La richiesta ai fornitori di trasferire produzioni all’estero a fianco degli stabilimenti di assemblaggio era già una caratteristica storica di Fiat ed era un presupposto del successo delle operazioni di delocalizzazione.
Quale impatto avrà la politica di Stellantis sulla presenza di aziende auto in Italia? Secondo l’”Osservatorio sulle trasformazioni dell’ecosistema automotive italiano 2023”, la riduzione dell’occupazione negli stabilimenti Stellantis in Italia «sta trovando finora una parziale frenata per l’ampio e strutturale ricorso agli ammortizzatori sociali (…) ma anche grazie alla reinternalizzazione di molte attività di logistica, sequenziamento e in parte di assemblaggio che sta determinando la crisi di molte aziende che fino ad un periodo recente svolgevano tali attività spesso a bordo stabilimento».
Per quanto riguarda gli stabilimenti italiani di Stellantis, il loro destino è legato in parte significativa a quello dei due marchi di gamma alta del gruppo Stellantis, Maserati e Alfa Romeo.

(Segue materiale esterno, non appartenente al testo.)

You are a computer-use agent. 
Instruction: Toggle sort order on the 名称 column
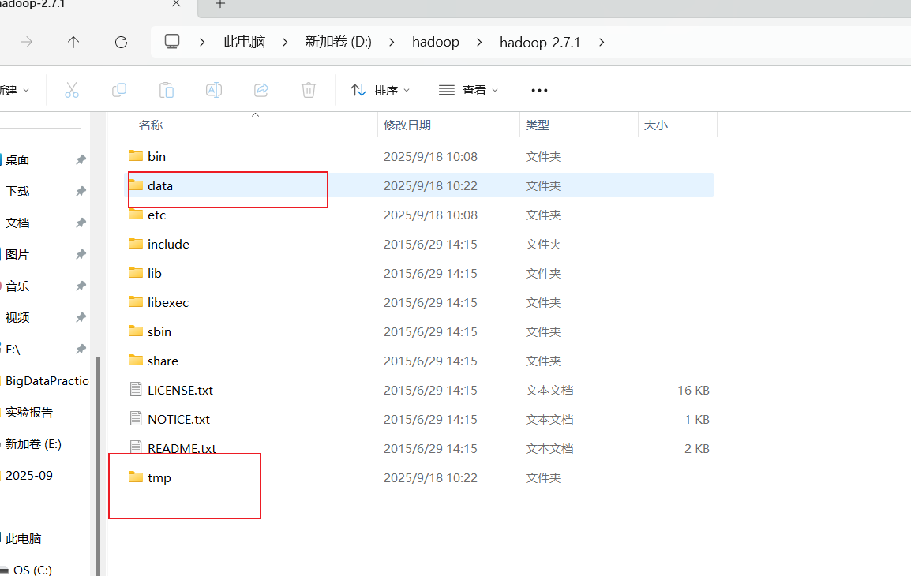pos(151,125)
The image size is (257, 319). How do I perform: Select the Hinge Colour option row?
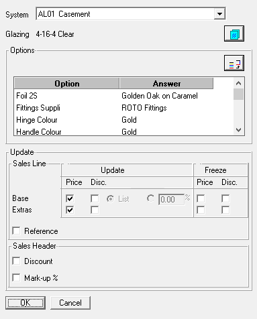[x=123, y=120]
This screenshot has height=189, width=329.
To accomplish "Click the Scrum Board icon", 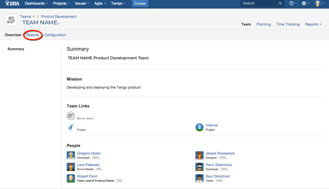I will (x=71, y=116).
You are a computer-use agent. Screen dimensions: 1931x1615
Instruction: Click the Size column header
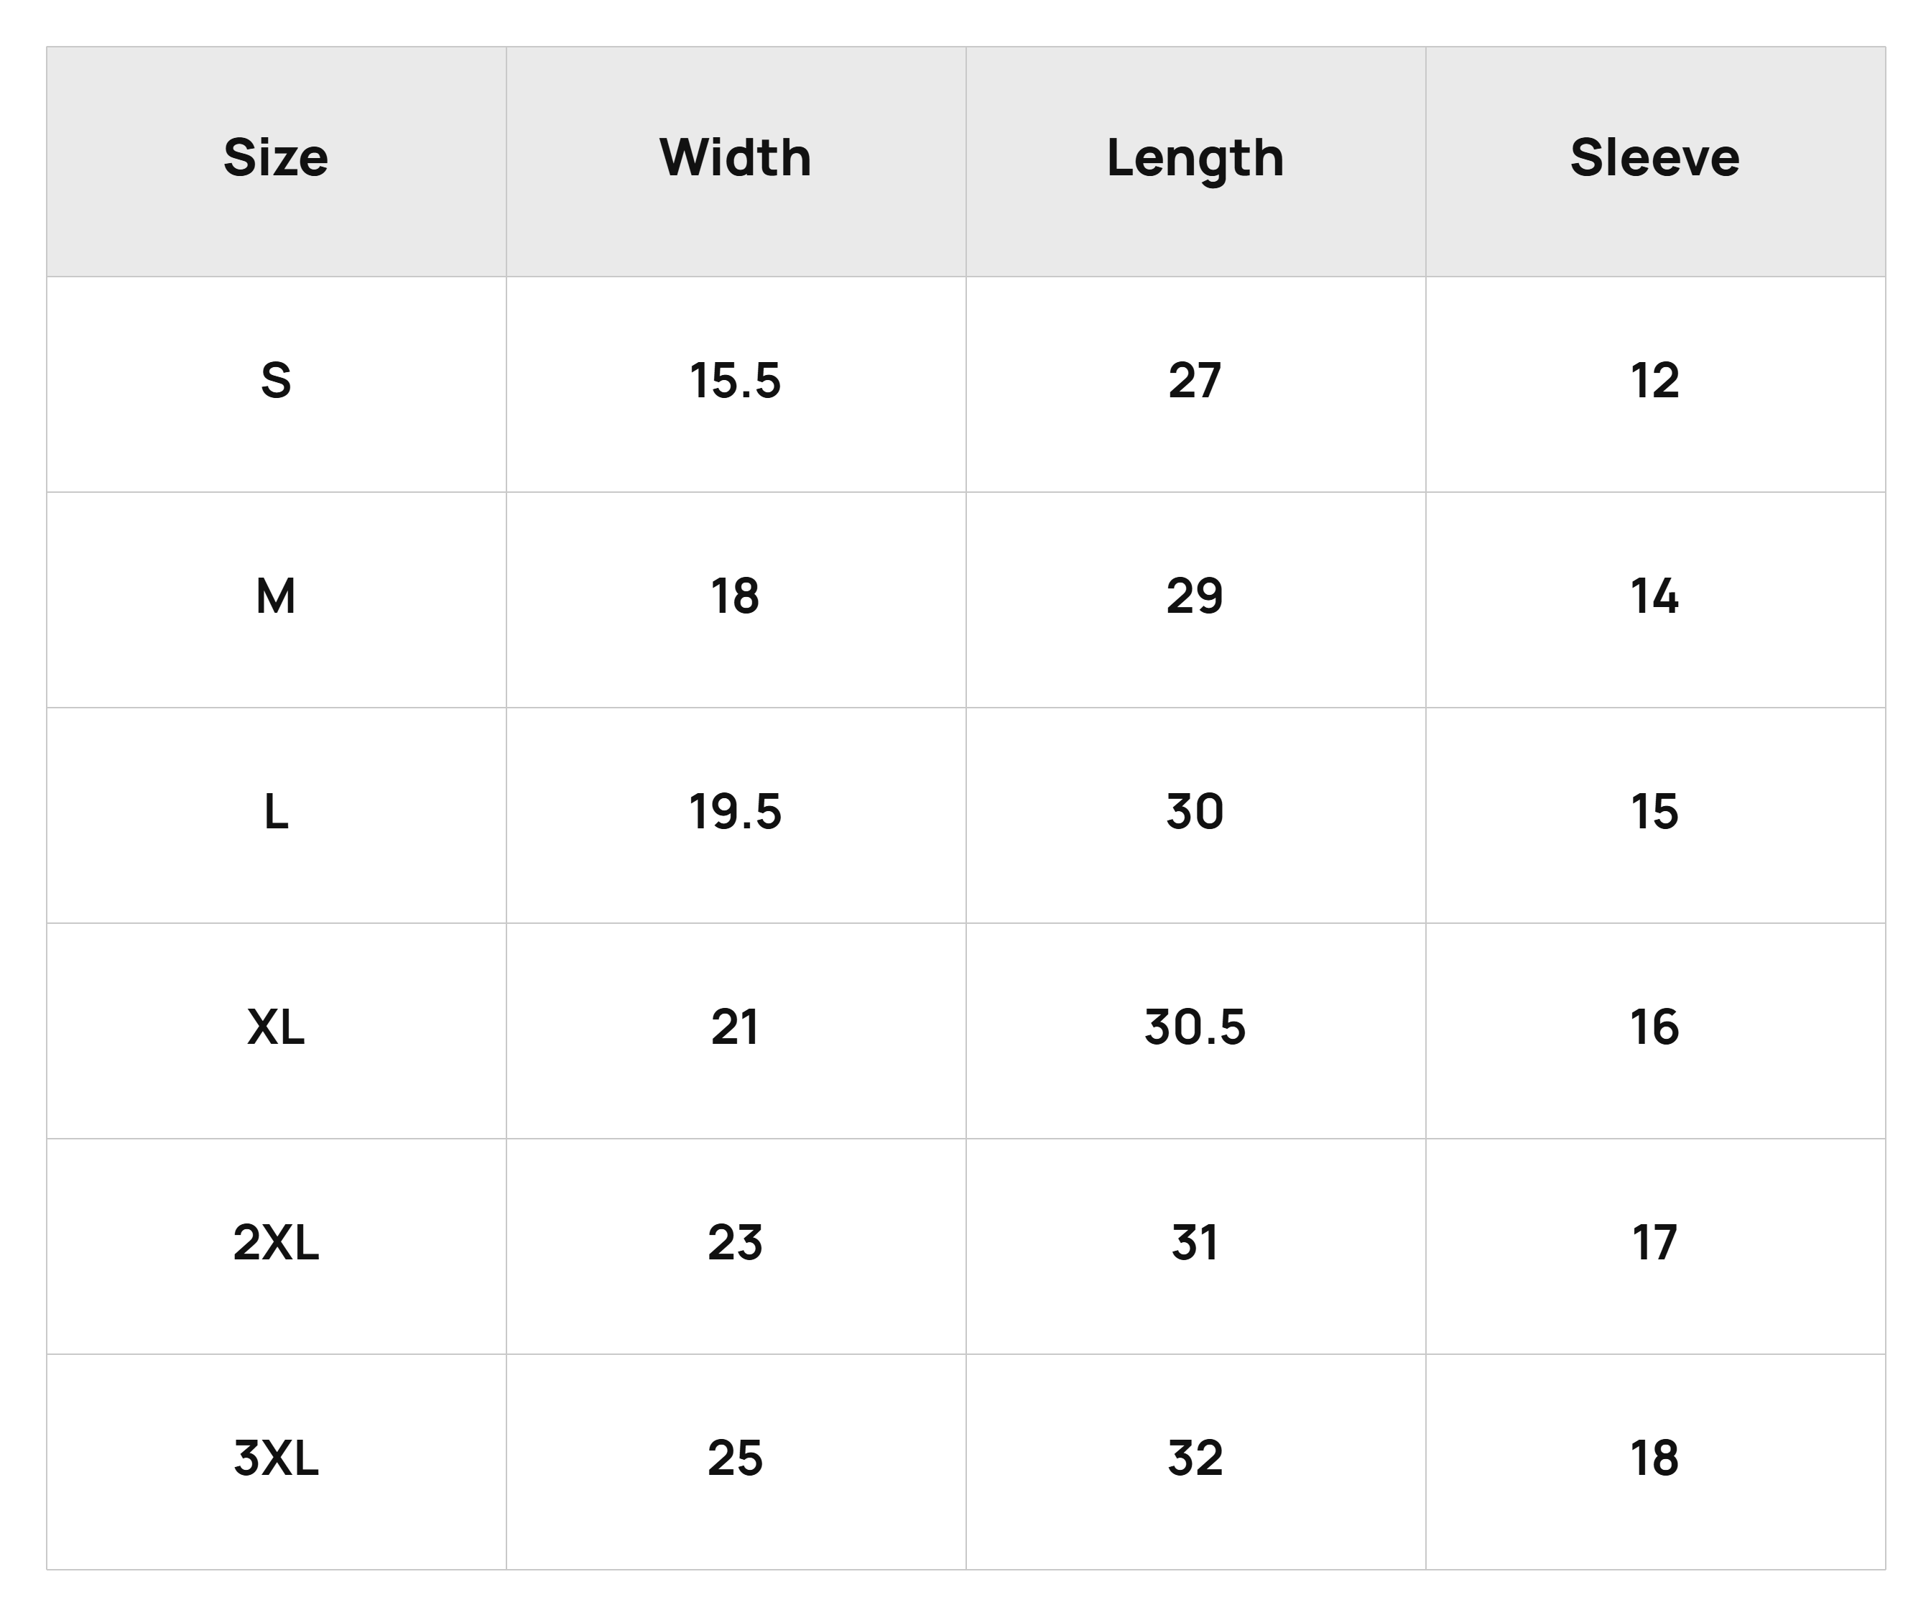[x=276, y=161]
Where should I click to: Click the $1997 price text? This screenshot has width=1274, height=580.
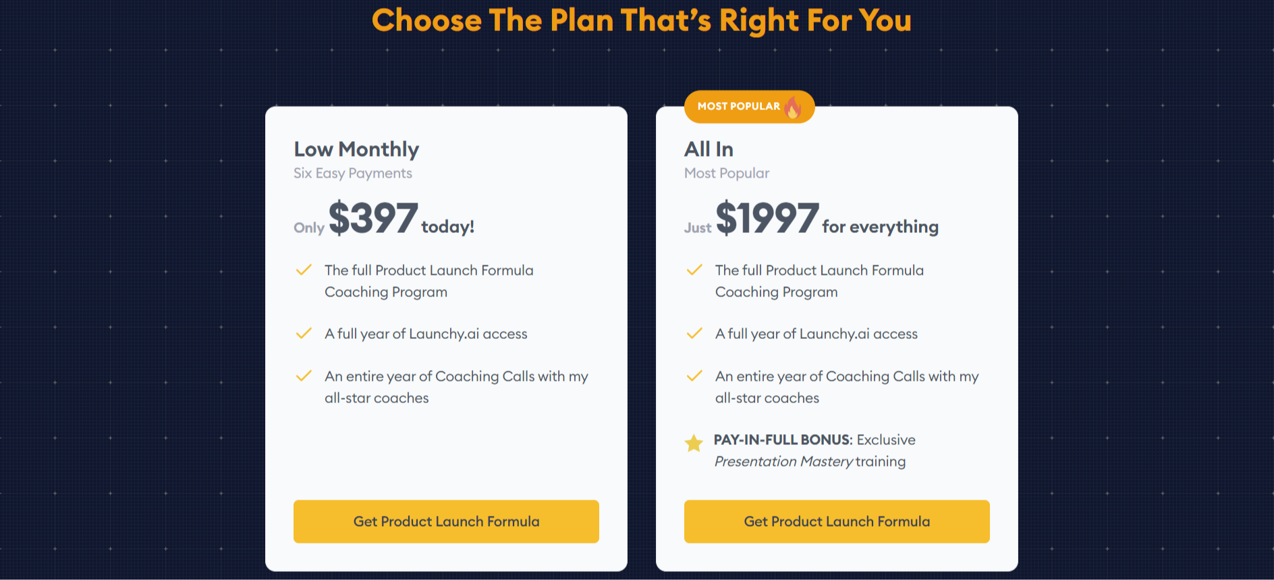tap(767, 218)
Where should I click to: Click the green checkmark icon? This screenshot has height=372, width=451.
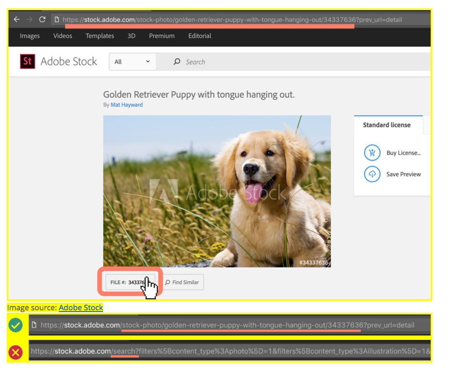(16, 325)
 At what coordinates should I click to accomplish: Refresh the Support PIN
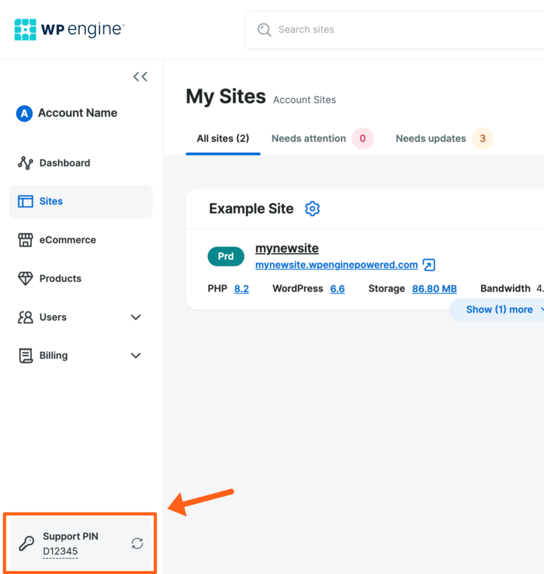137,543
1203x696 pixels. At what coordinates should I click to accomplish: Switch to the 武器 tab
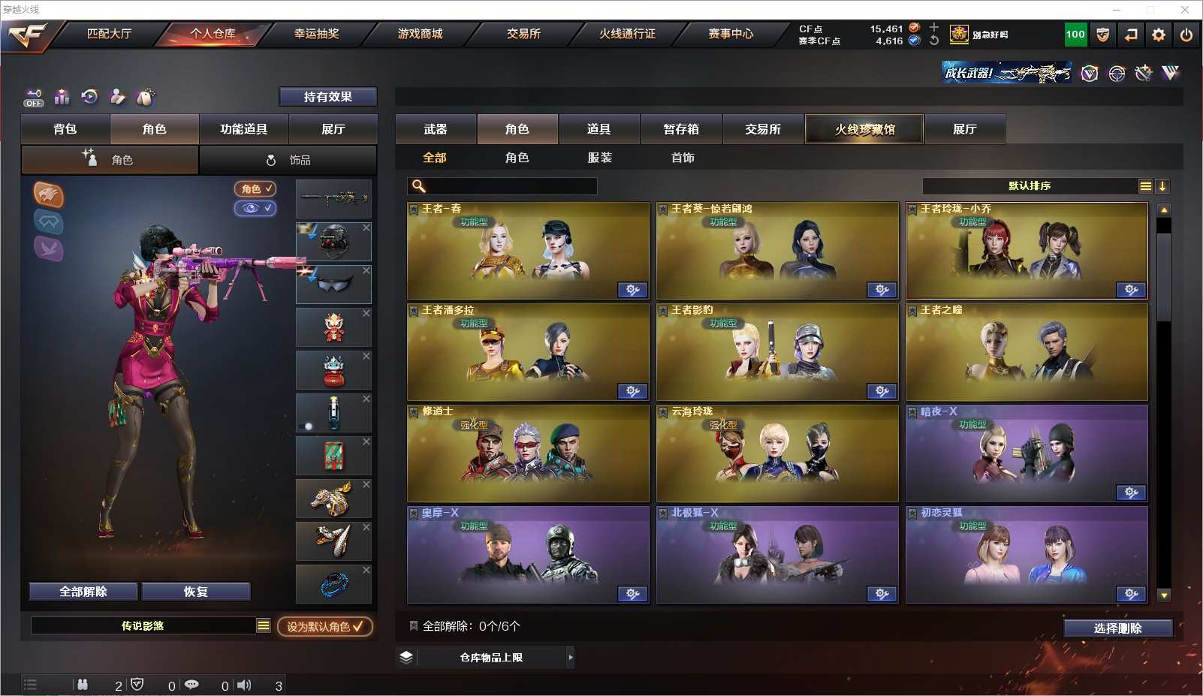click(x=436, y=129)
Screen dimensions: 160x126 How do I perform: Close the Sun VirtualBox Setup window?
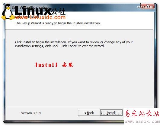[x=147, y=6]
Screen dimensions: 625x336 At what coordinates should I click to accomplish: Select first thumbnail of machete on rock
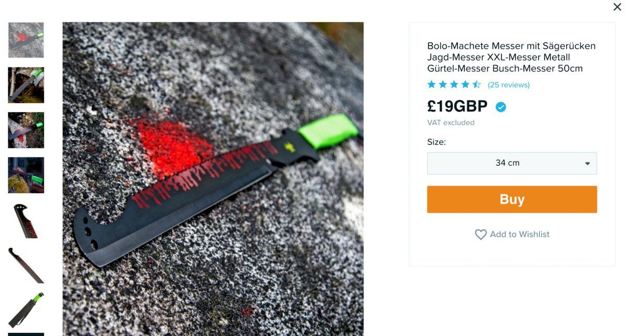(x=26, y=40)
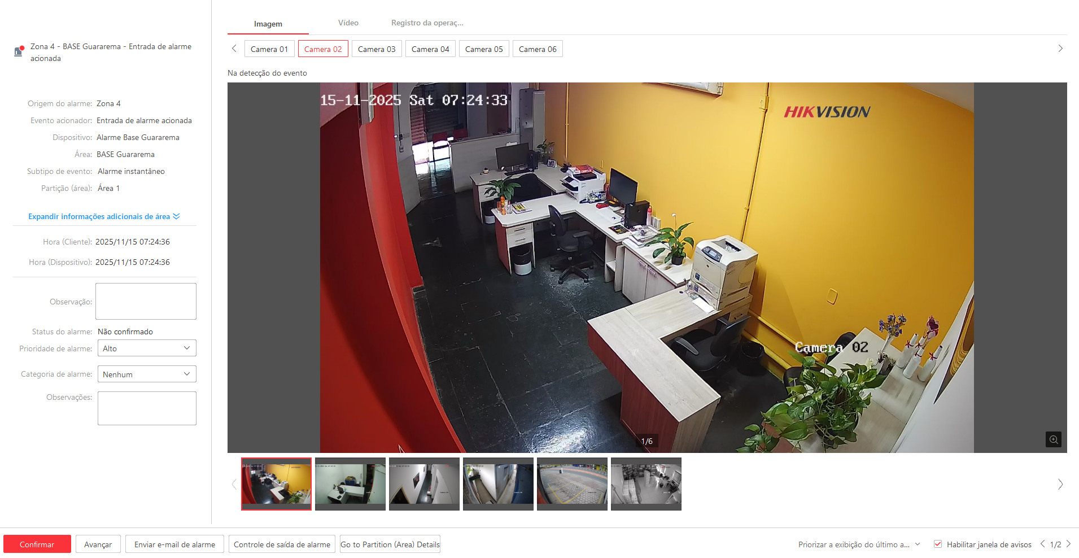Go to previous thumbnails with left arrow
1079x558 pixels.
(234, 484)
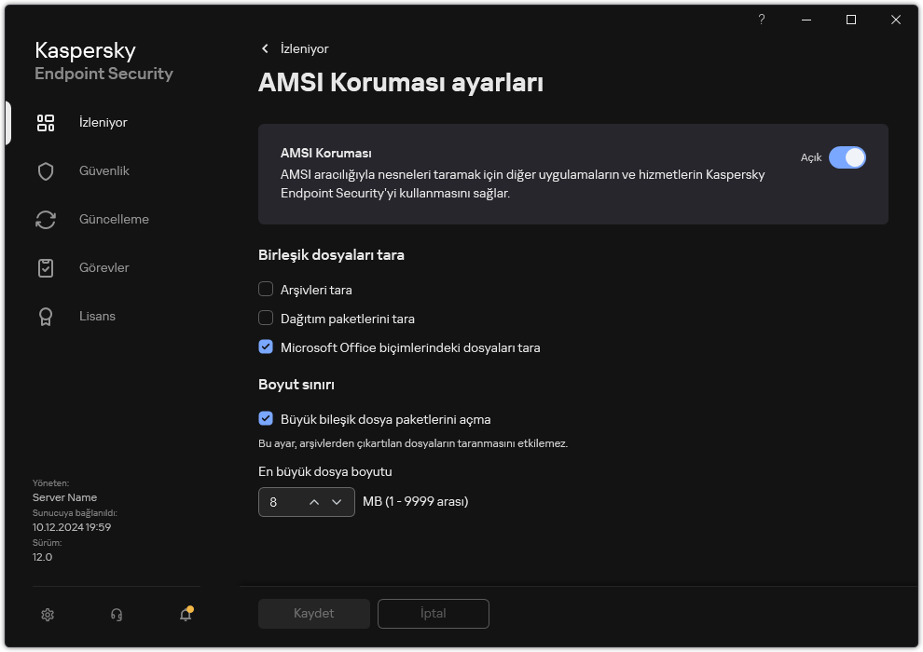Cancel changes with the İptal button
Viewport: 923px width, 652px height.
[x=433, y=613]
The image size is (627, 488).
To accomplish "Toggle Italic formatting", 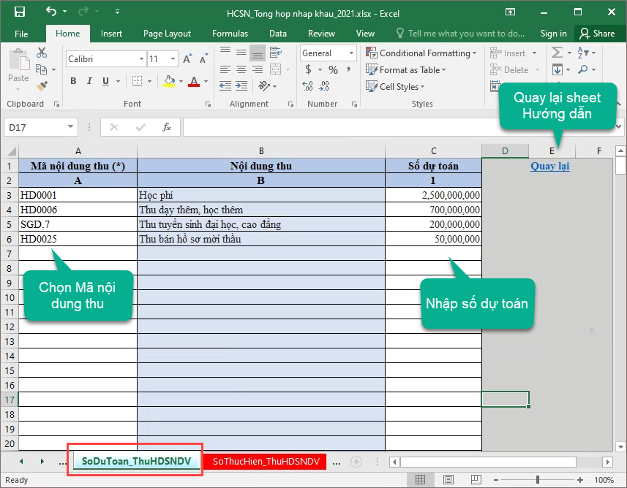I will click(x=89, y=81).
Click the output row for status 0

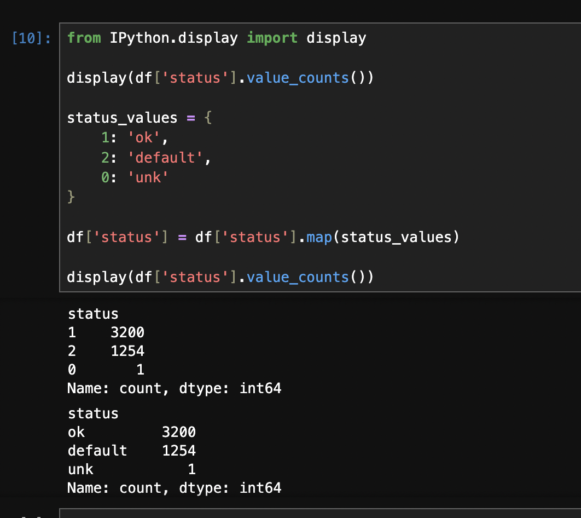click(106, 370)
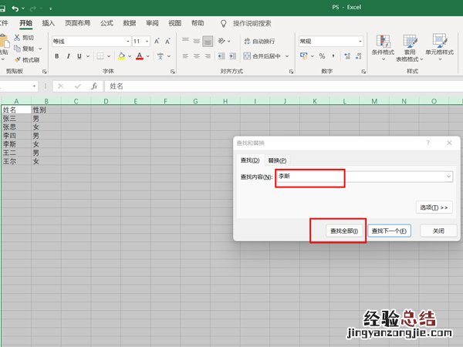This screenshot has width=463, height=347.
Task: Click the percent style icon
Action: pyautogui.click(x=322, y=56)
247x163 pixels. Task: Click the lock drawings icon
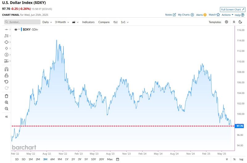pos(6,75)
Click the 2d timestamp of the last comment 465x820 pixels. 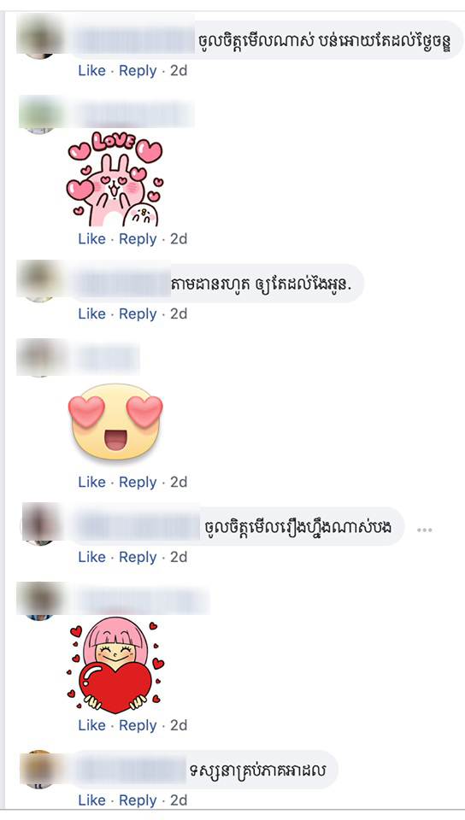point(179,800)
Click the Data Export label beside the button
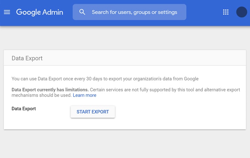Image resolution: width=250 pixels, height=158 pixels. (x=24, y=109)
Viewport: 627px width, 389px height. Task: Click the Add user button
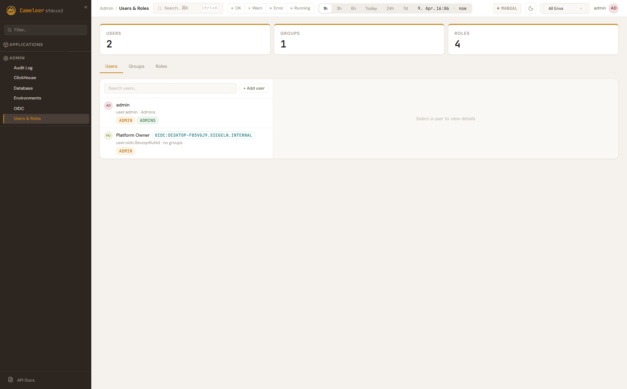coord(254,88)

Di questi però non c’era praticamente traccia nelle presentazioni della settimana scorsa a Detroit.
Presentazioni che non hanno convinto più di tanto i mercati: il titolo Stellantis ha perso in Borsa quasi il 7 per cento nelle due sedute successive (nello stesso periodo Renault ha ceduto il 5,2 per cento e Volkswagen il 4,5 per cento).